DISCUSSION
Antibiotic concentration in pancreas tissue is very important for the treatment of SAP patients with infections. Previous studies show that quinolones and carbapenems have high pancreatic tissue levels and aminoglycosides fail to penetrate into the pancreas in sufficient tissue concentrations[22-25]. However, there are limited data with respect to vancomycin. This case indicated the good penetration ability of vancomycin in human pancreatic tissue, which provides evidence for the prescription of vancomycin in SAP patients.
This result was inconsistent with another published animal study[29], which concluded only 9% of vancomycin can penetrate into pancreas tissue. The reason may be the difference between human and animal studies or the difference of concentration between drainage and tissue. Besides, it can also be explained as the increased permeability to pancreas tissue of vancomycin under the pathological inflammation state[30].
As for the dosage regimen, only renal function was considered for this patient. Twice measured trough steady state concentration was 11.9 mg·L-1 and 15.7 mg·L-1 respectively, which were within the therapeutic window of 10-20 mg·L-1[19]. AUC0-24h was three times of 154, which was also during the range of 400-600 recommended as the pharmacokinetics/pharmacodynamics target of vancomycin[20]. And the patient’s outcome was good. As a consequence, the dosage regimen for this patient was acceptable.

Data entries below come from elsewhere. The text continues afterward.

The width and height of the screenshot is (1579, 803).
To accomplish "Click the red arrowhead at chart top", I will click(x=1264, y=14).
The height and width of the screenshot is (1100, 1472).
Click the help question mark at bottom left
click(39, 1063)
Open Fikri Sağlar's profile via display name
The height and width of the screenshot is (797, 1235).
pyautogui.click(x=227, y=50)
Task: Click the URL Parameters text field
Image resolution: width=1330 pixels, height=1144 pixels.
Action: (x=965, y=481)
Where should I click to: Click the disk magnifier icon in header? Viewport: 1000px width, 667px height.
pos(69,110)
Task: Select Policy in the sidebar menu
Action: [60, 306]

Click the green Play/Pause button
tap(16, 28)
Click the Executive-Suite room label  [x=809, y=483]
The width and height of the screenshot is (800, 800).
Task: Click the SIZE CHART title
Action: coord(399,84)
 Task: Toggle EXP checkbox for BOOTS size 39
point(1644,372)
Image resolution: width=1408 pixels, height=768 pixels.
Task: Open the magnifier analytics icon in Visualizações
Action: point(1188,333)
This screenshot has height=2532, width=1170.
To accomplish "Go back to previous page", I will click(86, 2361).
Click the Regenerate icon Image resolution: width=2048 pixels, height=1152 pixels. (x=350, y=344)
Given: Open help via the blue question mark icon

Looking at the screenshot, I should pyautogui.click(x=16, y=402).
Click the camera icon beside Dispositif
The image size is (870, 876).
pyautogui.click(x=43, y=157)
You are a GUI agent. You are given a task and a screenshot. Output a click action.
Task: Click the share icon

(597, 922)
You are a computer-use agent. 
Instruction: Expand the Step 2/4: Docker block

A previous study of the pharmacokinetics of vancomycin in patients with SAP[31] shows the trough concentration is relatively low, and the clearance is relatively high. However, the clearance (Table 1) of this patient is similar to the description of vancomycin pharmacokinetics characteristic in package insert[32]. But the pharmacokinetic parameters need to be validated with more future studies since we only have one patient.